For the past 100 years or so, we've been living high on the hog from new sources of energy we learned to exploit, with very little view to the long term consequences. Since we have the ability to anticipate problems, it falls to those social institutions best suited to direct the course of our society's development to prevent its eventual collapse. By paying a higher price now, we can defer the collapse of our civilization by several centuries. For those of us with kids, ardent transhumanists, or just a little more altruistic than selfish, this is a desirable goal.
Does this mean that society will have to change? Yes, but society has been changing faster and faster as technology advances. So rather than burning ancient marine life, we'll charge our hyper-sexy full electric cars with waste heat from the sun. Booo hooo. Will suburban shopping malls disappear? One can only hope!
The society of our future looks much more like the society of the 18th century, only with clean water, medicine, computers, plenty of food, and increasingly high levels of affluence globally. Most of us will return to living in small towns and villages, and the mega-cities will grow upwards (like Edinburgh did) not outwards. Most of us will live in walking distance of everything we need, including parks, wildlife, and recreation areas.
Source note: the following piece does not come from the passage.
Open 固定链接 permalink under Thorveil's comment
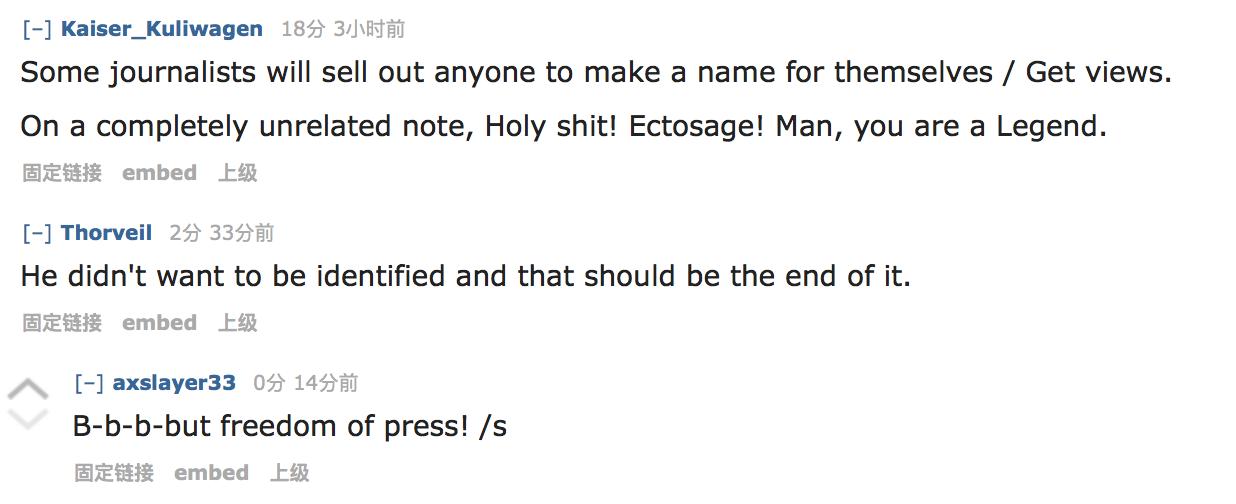(x=62, y=323)
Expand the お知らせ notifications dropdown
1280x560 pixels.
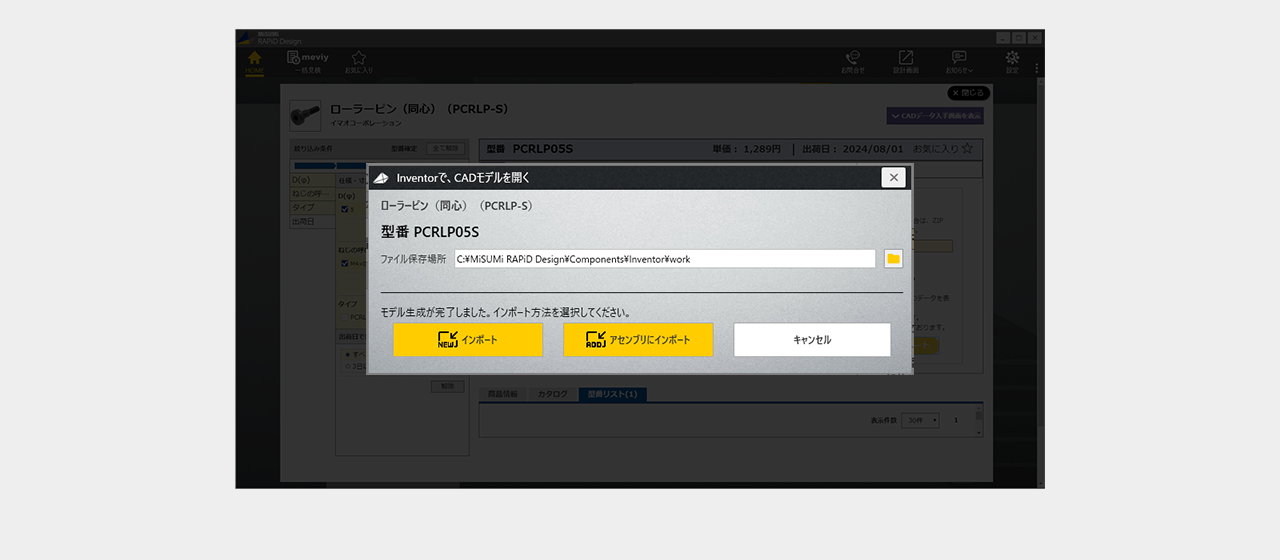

Also with having to make everything energy efficient, changes in technology mean huge work for all of us engineers. Huge money making opportunites will arise when the Feds start taxing waste. Construction will boom, durable goods spending will flourish, and any geek with half a brain will figure out how to "green" some old clunky tech and make a buck.
So quit your bitching... our green future is bright and profitable. Maybe with the higher energy costs, our server farms won't require air-conditioning to operate, and could just be shoved in a closet. Higher commuting costs mean telecommuting becomes even more attractive. As someone who has telecommuted for the past 6 years, let me tell you that's a very good thing.